Tatsuo Suzuki is a Tokyo-based street photographer who took up photography in 2008, initially as a hobby. His haunting images of passersby display a keen eye for details and convey a totally unique view of Tokyo. Instead of showing the city as a type of post-futuristic playground, Suzuki's images have a punk rock feel to them — furtive, sharp, and raw. Suzuki has gained rapid distinction for his work and has a new book out called Friction/Tokyo Street, which has been recognized for the Steidl Book Award for Japan. "Through my own eyes … I would like to express the tension, the edged frustration, the taut atmosphere and the feelings that beat, inherent in the city," says Suzuki.
Can you talk about how you started out in photography?
It started for me — if I have time, I just shoot everything. Even with limited time, I go out so that I can shoot anything that fascinates me. I recognize that it’s a very good way to express my emotions. First anger, then speed, and the sole impressions, instinctive emotions.
Is there one thing that you wish you knew when you started?
First of all, how to shoot, how to shoot people in the moment. I am not at all about a certain way, but I was struggling [with] how to shoot, how to shoot. I learned by myself. First I shoot on the street portraits. In the beginning, I photographed homeless people.
The reason why I photographed them is because they were the most eye-catching to me when I first went into the city. And I wanted to photograph them. Then I found out that they were having a lot of difficulties there. It's mainly their mental state. I noticed that many of them have some kind of mental illness in their minds. Life is tough.
Are you looking for themes when you photograph?
I’m looking for good moments. I am walking around the streets looking for the decisive moment. I want to catch the moment — it synchronizes my mind. It’s self-confrontation through my subjects, and it’s interrogating fragments of my encounters with different subjects.
There is almost no communication, but sometimes I will call out to people or I will ask people for permission for a portrait.
Do you have a favorite spot to take photos?
I don't know if I like Shibuya or not, but I am most familiar with it. This is because Shibuya was the closest place to go to the city since I was in college. It’s a busy, hustle and bustle street, but it’s interesting for me.
So far, shooting is always around, but I like it also near Shibuya. Tokyo is a very busy city, but I like to catch moments in the environment, in the eyes of the people that live there.
What is Void Tokyo?
I asked 11 photographers to join with managing the zine, Void Tokyo. The internet has a timeline and then it’s gone away, but a zine is a paper — it’s a way to keep images. It’s very important. I’m not teaching the members how to shoot. They are very good at shooting the streets. This is more about showing different perspectives of Tokyo. Tokyo is very complex, and showing the city through different eyes is very interesting.

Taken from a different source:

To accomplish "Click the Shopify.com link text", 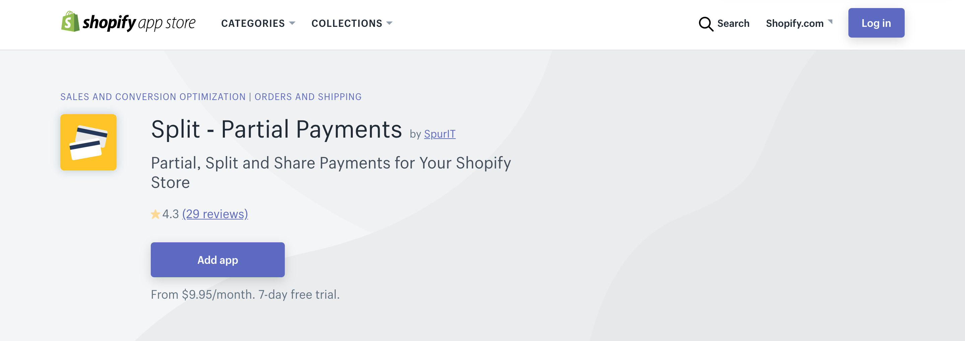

We also do gallery shows at Koenji Clouds Art + Coffee Gallery.
What do you want people to learn about Tokyo?
It's my personal document, my pictures. So I would like people to feel something, feel emotions, and energy.
Can you talk about how playing music influenced your work?
I've been playing guitar and doing punk bands since my college days. But I got a job and forgot about those expressive activities. For 25 years, I’ve been working at Fujitsu Ltd, an IT company, in sales. But photography reminded me that music has been my friend since I was a child. In my photography, I also aim to capture the moments that embody the music I love. It's simple, solid, beatable, and fast.
Do you have a favorite image from this project?
The book cover shot. It is a portrait through a plastic umbrella, and she gave me a great look and I caught it. I think this shot expresses the essence of the book. It’s a powerful glare that talks about how Tokyo is gloomy. There’s uncertainty and the complete sense of the Tokyo streets.